Fue en esas horas del primer día, lejos de la Mallorca de mis amores, cuando volvió la convicción, hecha práctica en el posterior deambular por distintas poblaciones del recorrido, de que el mundo, levante o poniente, áridas estepas o misteriosas umbrías, está hecho de detalles y para disfrutar con ellos no es tan importante visitar nuevos sitios sino, como recomendara Proust, mirar con otros ojos para poder sumarlos a los recuerdos que viven en nosotros.

De Orihuela me he traído -no podía ser de otro modo- la higuera bajo la que escribía Miguel Hernández, así como unas tapas que sabían a gloria y al precio que aquí pagamos por un café: una de las razones por las que nuestra isla empezó a flaquear en el pulso. Asimismo, tuvimos la fortuna de coincidir con un festival de tunos y, como muchos años atrás, de nuevo poder andar en compañía de los clavelitos de mi corazón. No obstante, fue Cartagena, ciudad en la que murió décadas atrás mi personaje y en la que a día de hoy vive la sobrina y principal fuente de información sobre sus andanzas, el broche para esa semana que transité desde el desencanto a una creciente admiración.

Para empezar, en el hospital de Santa María del Rosell siguen conservando, a diferencia de lo que ocurre en el General de aquí, las historias clínicas de fallecidos en el siglo XX, lo que me permitió la consulta.

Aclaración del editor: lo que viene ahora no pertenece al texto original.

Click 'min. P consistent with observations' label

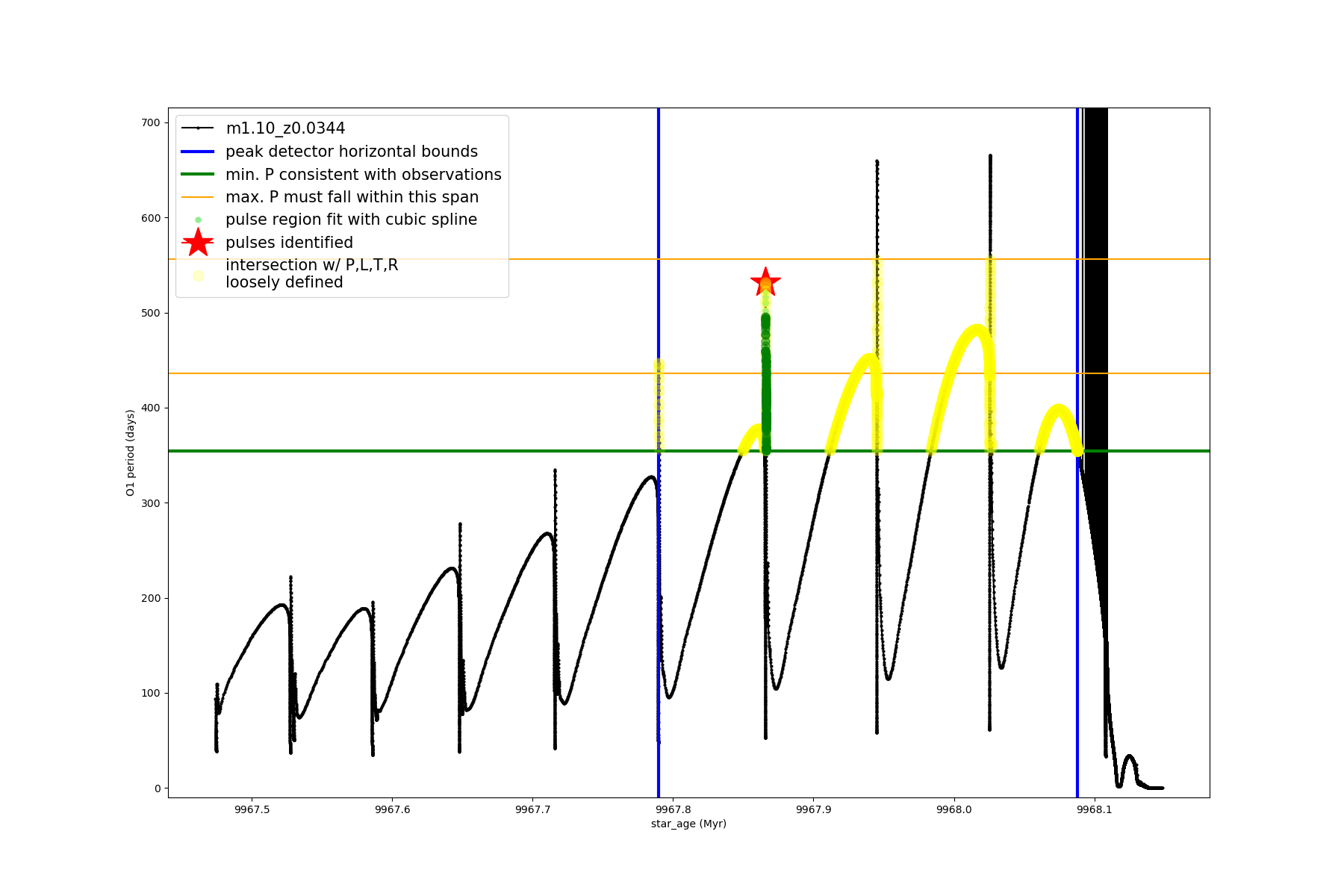363,175
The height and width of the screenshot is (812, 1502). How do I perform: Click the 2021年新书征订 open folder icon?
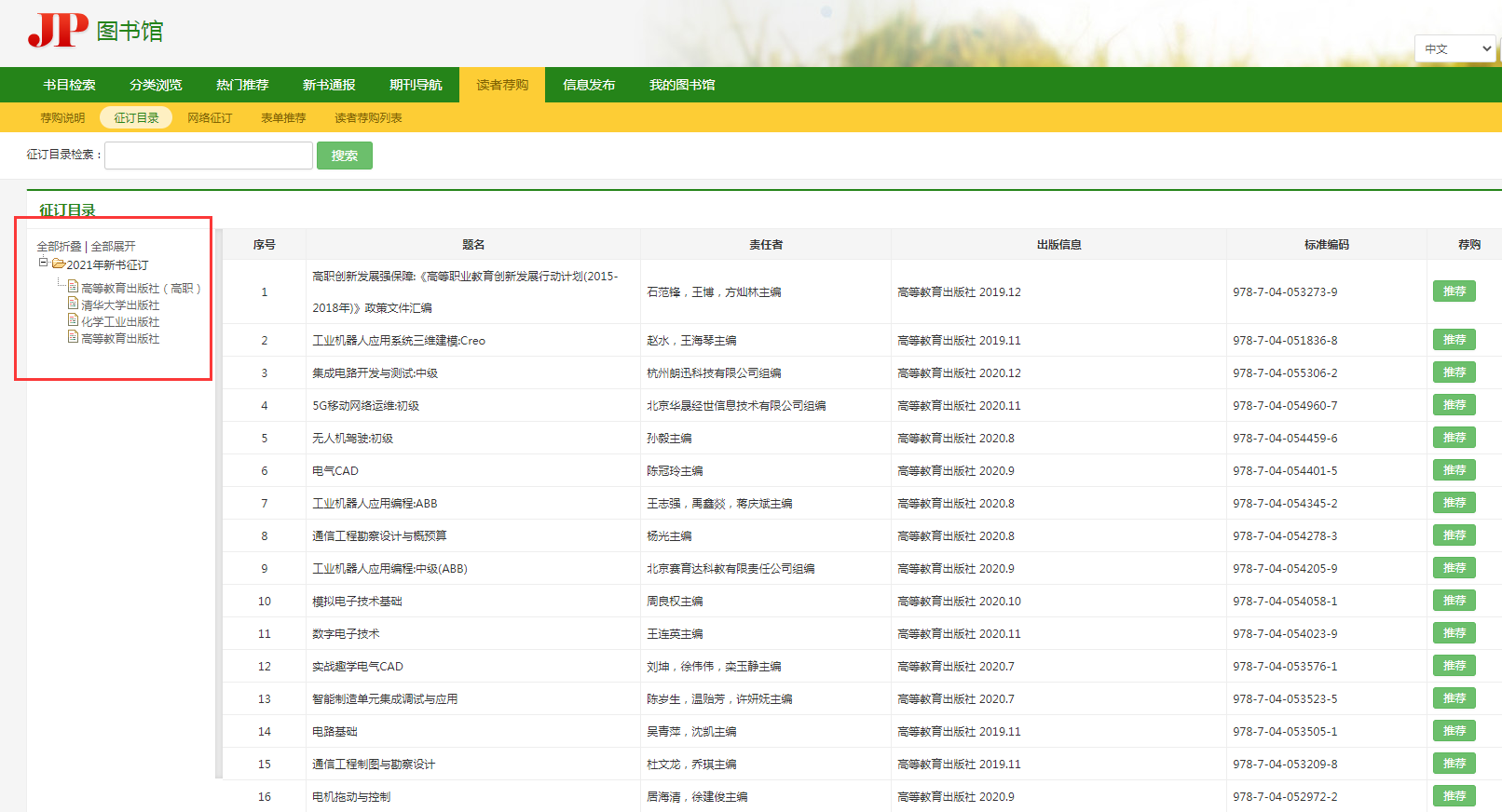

Por lo demás, castillos, sobrecogedoras galerías para defensa de los bombardeos que fueron allí el pan de cada día durante la Guerra Civil y, por seguir bajo tierra, la historia de una de las ciudades más antiguas de la península surge de cualquier zanja, haciendo del subsuelo un reservorio de riqueza todavía en buena parte, se supone, por venir. Por encima, nunca había visto tantas fachadas apuntaladas y sostenidas en precario con tal de conservar su belleza en los futuros edificios que se alzarán tras ellas y. muchos de los que persisten, forman en su conjunto un admirable catálogo del buen hacer, lo que convirtió nuestro periplo callejero en una sucesión de boquiabiertas paradas frente a esculpidos balcones y ventanales.

Pero hubo más: mucho más. Por Puerta de Murcia y la calle Mayor, hasta el ayuntamiento, un entorno en el que ejercían de imanes los numerosos baretos, y para que el contenido no desmereciese en algunas de aquellas señoriales mansiones, tuve ocasión de visitar la de Catalina María -mi contacto- en la plaza de la Merced: una preciosidad del siglo XIX y en la que ella ha conservado desde suelos y techos de cerámica hasta vajillas y muebles varios de sus antepasados.

Y siguieron, hasta nuestra partida, los estímulos visuales. Sólo el circo romano justificaría el viaje, por no entrar en detalles sobre el Museo de Arqueología Submarina, con pantallas interactivas que llevan hasta los mismos fenicios. Puedo asegurar a los lectores que, aunque llegada determinada edad el éxtasis se hace improbable (y ni les cuento si una buena mañana te encuentras en el puerto con un barco de pisos que tapa el horizonte. ¿Les suena?), la ruta con destino final en esa ciudad es de todo punto recomendable. Me ha quedado en el tintero rastrear sobre el terreno alguna huella de aquella insólita declaración de independencia cartagenera en julio de 1873 y que duró unos escasos seis meses, aunque fueran muchos más que alguna otra más reciente y que aún colea. Tendré que esperar a una próxima vez.